- **Brano citato**:
---

Il direttore di uno dei principali giornali di opposizione turchi è stato arrestato. Ekrem Dumanli, alla guida del quotidiano Zaman, è stato preso in consegna dalla polizia nella redazione del giornale, legato a Fehtullah Gulen, il religioso in esilio negli Usa e acerrimo nemico del premier turco Recep Tayyp Erdogan. Il suo arresto avviene nell'ambito i un'operazione di polizia condotta in almeno 13 città turche, compresa Istanbul. Già questa mattina la redazione di Zaman era stata perquisita ma una folla radunatasi sotto la sede del quotidiano aveva costretto gli agenti ad abbandonare l'edificio senza effettuare arresti.

In totale nell'operazione sono stati arrestate 23 persone mentre in totale sarebbero stati spiccati 32 mandati. (ANKARA, 14 DICEMBRE - AGI/AFP)

---

- **Dati forniti**:
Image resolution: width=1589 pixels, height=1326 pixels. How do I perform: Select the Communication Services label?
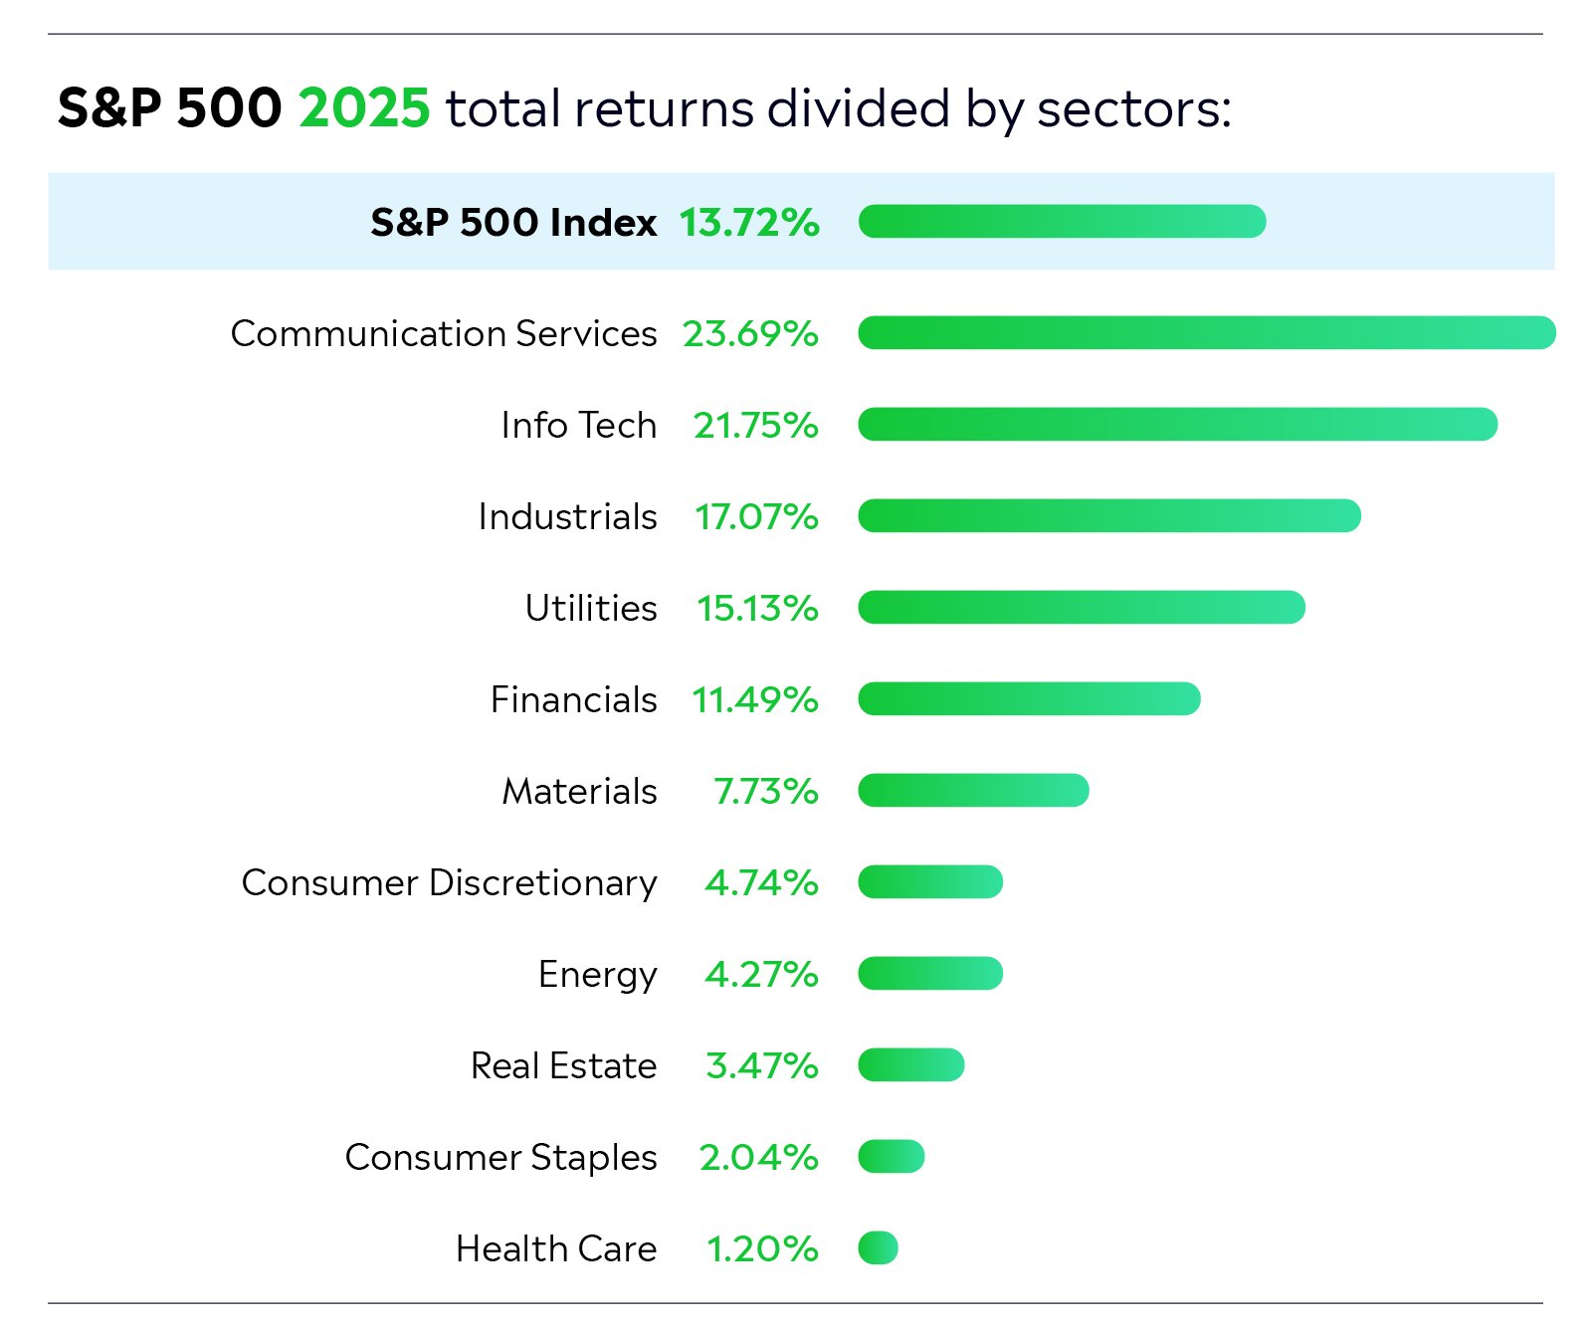[444, 333]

---

- **Compiti da svolgere**:
[1] Indichi se le seguenti affermazioni concordano con il brano sull'arresto del direttore di Zaman, rispondendo sì o no e citando testualmente le parole decisive: (a) Ekrem Dumanli è stato arrestato nella redazione del giornale; (b) la perquisizione del mattino si è conclusa con alcuni arresti; (c) l'operazione di polizia ha interessato almeno 13 città turche.
[2] Prosegua il brano sull'arresto del direttore di Zaman, riprendendo dopo la sua ultima frase.
I dati non hanno alcun ruolo in questo lavoro.

- **Soluzioni**:
[1]
(a) Sì: «è stato preso in consegna dalla polizia nella redazione del giornale».
(b) No: «aveva costretto gli agenti ad abbandonare l'edificio senza effettuare arresti».
(c) Sì: «condotta in almeno 13 città turche, compresa Istanbul».

[2]
SIDDI (FNSI): INACCETTABILI ARRESTI DI GIORNALISTI IN TURCHIA, DERIVA AUTORITARIA E VENDICATIVA
“Quanto accaduto in Turchia, con l’arresto di 32 tra giornalisti, editori e dirigenti dei media è sconvolgente, è un attacco sfrontato alla libertà di stampa e di espressione inaccettabile. La Fnsi è solidale con i colleghi dei media della Turchia e sostiene con forza le azioni promosse dal giornalismo tutto con le sue organizzazioni internazionali, la IFJ e la Federazione Europea di categoria (EFJ), che hanno denunciato una deriva autoritaria e vendicativa del potere politico contro le opinioni diverse dalle sue scelte e dal suo percorso. Quanto accaduto è l’ultimo atto di disprezzo per il giornalismo dopo che già in passato decine e decine di giornalisti e scrittori erano già stati messi in carcere ingiustamente e senza aver commesso nessun crimine. Il giornalismo italiano e mondiale non faranno passare sotto silenzio questa persecuzione intollerabile.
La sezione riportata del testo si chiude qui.